We tested our hypothesis that online social behavior, in the form of posts, follows principles of reward learning theory in four independent social media datasets (see Methods) (total NObs = 1,046,857, NUsers = 4,168) with computational modeling. These datasets came from four distinct social media platforms, where people post pictures and, in response, receive social reward in the forms of “likes.” In Study 1 (NUsers = 2,039), we tested our hypothesis in a large dataset of Instagram posts30 (average number of posts per individual = 418, see Supplementary Table 1 for additional descriptive statistics). Instagram exemplifies modern social media, with over 1 billion registered users, and its format—focused primarily on simple postings and the receipt of likes as feedback—makes it a unique case study. However, because there are significant economic motives on Instagram and similar platforms31, an assessment of reward learning on Instagram could be limited to some extent by the possibility of fraudulent accounts and “fake likes,” among other strategic uses32. We therefore replicated and extended Study 1 in Study 2 (NUsers = 2,127) with data from three different topic-focused social media sites (discussion forums focused on Men’s fashion, Women’s fashion, and Gardening, see Methods), where economic motives are less likely (average number of posts per individual = 91, see Supplementary Table 1 for descriptive statistics). Finally, we conducted an online experiment (Study 3, NParticipants = 176), designed to mimic key aspects of social media platforms, in which we manipulated the social reward rate to verify its causal impact on response latencies.
We conceptualized the act of posting on a social media platform (e.g., Instagram) as free-operant behavior in a Skinner box with one response option (e.g., a single lever), where responses are followed by reward (i.e., likes).

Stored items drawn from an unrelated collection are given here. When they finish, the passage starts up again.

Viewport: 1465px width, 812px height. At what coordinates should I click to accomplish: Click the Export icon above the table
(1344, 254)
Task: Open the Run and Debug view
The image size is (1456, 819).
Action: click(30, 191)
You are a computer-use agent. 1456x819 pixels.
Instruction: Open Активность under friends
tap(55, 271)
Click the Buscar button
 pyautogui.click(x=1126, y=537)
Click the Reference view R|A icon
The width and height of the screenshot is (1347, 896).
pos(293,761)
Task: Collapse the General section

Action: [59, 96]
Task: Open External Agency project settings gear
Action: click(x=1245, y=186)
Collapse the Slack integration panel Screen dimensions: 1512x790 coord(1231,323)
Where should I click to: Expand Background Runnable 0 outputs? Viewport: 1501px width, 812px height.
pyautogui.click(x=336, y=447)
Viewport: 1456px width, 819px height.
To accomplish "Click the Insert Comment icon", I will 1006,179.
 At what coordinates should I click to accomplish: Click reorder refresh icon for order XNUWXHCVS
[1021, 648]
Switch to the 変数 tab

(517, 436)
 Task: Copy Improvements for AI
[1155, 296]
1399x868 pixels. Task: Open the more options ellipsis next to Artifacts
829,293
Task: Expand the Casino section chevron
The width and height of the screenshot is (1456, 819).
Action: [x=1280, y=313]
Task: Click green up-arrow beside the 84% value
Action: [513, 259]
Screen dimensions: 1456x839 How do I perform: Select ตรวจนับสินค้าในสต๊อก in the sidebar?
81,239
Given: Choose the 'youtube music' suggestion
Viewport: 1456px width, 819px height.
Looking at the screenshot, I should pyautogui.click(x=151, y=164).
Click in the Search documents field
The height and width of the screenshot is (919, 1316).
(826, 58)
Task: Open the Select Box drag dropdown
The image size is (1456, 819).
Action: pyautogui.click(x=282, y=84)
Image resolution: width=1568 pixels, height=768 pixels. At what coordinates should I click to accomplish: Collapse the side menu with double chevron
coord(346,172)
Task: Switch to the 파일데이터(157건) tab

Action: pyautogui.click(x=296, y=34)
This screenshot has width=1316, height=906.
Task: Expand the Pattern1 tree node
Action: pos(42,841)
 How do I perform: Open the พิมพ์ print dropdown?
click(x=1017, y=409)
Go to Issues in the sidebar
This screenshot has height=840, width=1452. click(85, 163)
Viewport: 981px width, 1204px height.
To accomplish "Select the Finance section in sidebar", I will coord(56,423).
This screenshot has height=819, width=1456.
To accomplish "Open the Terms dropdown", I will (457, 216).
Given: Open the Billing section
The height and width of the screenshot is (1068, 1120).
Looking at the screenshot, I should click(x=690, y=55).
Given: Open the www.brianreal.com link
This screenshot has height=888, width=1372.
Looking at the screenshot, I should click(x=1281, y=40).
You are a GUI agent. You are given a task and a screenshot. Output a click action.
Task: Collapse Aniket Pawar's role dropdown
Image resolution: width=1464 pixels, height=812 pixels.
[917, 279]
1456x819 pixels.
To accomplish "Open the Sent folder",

As outlined, a key prediction from learning theory for such situations, in which the agent can decide when to respond, is that the latency between responses should be affected by the average rate of rewards28,29. Before formally testing our computational hypothesis, we evaluated, in two complementary and model-independent ways, whether social media behavior was sensitive to social rewards.
First, we drew inspiration from classic work in animal learning theory, which established that response rates, an aggregate measure of response latency, typically follow a saturating positive (i.e., hyperbolic) function of reward rates28. This relationship, known as the quantitative law of effect28, is a signature of reward driven behavior (especially on interval schedules of reinforcement28). To directly test whether social media behavior exhibits this pattern, we compared how well a hyperbolic function explained the relationship between likes and response rates relative to a linear function (Supplementary Note 1). We found that the “quantitative law of effect” explained behavior better than a linear relationship in all four social media datasets (mean R2: Study 1 = 0.43, Study 2: = 0.37, see Supplementary Note 1), demonstrating that an aggregate measure of response latencies on social media exhibits a classic signature of reward learning28.
Second, we defined a high resolution measure of response latency (τPost) as the time between two successive social media posts (similar to the interval between responses in human laboratory tasks and in animal free-operant behavior, see Fig. 1), and tested whether τPost was predicted by the history of likes using Granger causality analysis (see Methods). Granger causality is established if a variable (e.g., likes) improves on the prediction of a second variable (e.g., τPost) over and above earlier (lagged) values of the second variable in itself. To ascertain the selectivity of this method, we first applied it to simulated data from generative models where the ground truth was known (causality or no causality). We then fine-tuned the analysis parameters (the lag number, see Supplementary Note 2) to reliably detect Granger causality in data simulated from our reward learning model, which we introduce next, but not from models without learning (in which likes are unrelated to behavior, see Supplementary Note 2). Applying this optimized analysis method to the empirical data showed that likes Granger-caused τPost in all four datasets (Study 1: Z̃ = 23.65, p < 0001; Study 2: Men’s Fashion: Z̃ = 3.94, p < 0001; Women’s Fashion: Z̃ = 14.16, p < 0001; Gardening: Z̃ = 6.78, p < 0001). Together, these results demonstrate that the history of social rewards (i.e., likes) influenced both the rate and the time distribution of social media posting. Such reward sensitivity is a minimal criterion for more formally testing the explanatory power of learning theory.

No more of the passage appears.